■ **PROBLEM TO SOLVE**: Transcribe, word for word, the part of the Databricks April 2024 update below from "What's new in" up to and including "his current work.".

EXERCISE PASSAGE Block Start

What's new in Databricks - April 2024
Data+AI Summit is coming! 500+ sessions on topics ranging from #ML, data science, data engineering, #GenAI, and data governance!
Register now and find your learning path: https://dbricks.co/4cBIag9
Get a $500 discount if you use this code to register for DAIS: SUMCL5VDG
AI, LLM & Data Science
AI is now being used in Governance to Analyze, Clean, and Understand data. Matei Zaharia, Databricks CTO, is discussing his view on the future of Governance + AI and his current work.
Wondering how the industry is leveraging AI within Data Platforms? This interview is for you.
Matei is sharing:
- Market trends and the main challenges he saw discussing with top customers
- How GenAI is unlocking new capabilities within the Data Intelligence Platforms
- Insights on Databricks vision and development around Unity Catalog and GenAI
Databricks released DBRX Instruct, the most powerful open source LLM
Databricks has released DBRX, available in hugging face and as serverless endpoint within your Databricks workspace!

EXERCISE PASSAGE Block End
RECORDS PROVIDED Block Start

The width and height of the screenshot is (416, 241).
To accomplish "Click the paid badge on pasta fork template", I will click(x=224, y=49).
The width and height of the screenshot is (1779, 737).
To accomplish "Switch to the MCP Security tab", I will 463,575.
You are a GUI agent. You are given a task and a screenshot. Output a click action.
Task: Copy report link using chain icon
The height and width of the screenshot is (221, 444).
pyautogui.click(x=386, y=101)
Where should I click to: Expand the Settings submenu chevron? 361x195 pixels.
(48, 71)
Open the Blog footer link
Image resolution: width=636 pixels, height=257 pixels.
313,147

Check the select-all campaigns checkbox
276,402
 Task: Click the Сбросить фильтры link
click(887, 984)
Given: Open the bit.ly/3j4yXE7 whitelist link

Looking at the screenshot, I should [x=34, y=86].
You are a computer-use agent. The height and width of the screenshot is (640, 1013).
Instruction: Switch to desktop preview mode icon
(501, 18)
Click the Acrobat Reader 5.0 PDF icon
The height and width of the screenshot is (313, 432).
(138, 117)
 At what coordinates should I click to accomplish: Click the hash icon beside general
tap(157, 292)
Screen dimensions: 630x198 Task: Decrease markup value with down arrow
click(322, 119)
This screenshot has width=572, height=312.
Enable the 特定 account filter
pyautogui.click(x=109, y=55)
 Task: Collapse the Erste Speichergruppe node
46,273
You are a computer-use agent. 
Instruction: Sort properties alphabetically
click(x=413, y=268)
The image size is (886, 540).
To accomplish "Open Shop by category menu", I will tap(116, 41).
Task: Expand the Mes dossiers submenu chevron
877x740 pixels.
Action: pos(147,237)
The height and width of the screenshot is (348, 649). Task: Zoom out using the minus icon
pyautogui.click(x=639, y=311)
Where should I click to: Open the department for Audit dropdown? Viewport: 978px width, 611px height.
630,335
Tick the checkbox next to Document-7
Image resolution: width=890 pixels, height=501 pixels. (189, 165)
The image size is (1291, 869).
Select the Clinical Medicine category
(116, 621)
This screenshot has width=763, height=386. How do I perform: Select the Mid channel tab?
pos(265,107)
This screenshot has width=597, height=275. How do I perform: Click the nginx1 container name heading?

RECORDS PROVIDED Block End

■ **COMPLETED TASK**:
What's new in Databricks - April 2024
Data+AI Summit is coming! 500+ sessions on topics ranging from #ML, data science, data engineering, #GenAI, and data governance!
Register now and find your learning path: https://dbricks.co/4cBIag9
Get a $500 discount if you use this code to register for DAIS: SUMCL5VDG
AI, LLM & Data Science
AI is now being used in Governance to Analyze, Clean, and Understand data. Matei Zaharia, Databricks CTO, is discussing his view on the future of Governance + AI and his current work.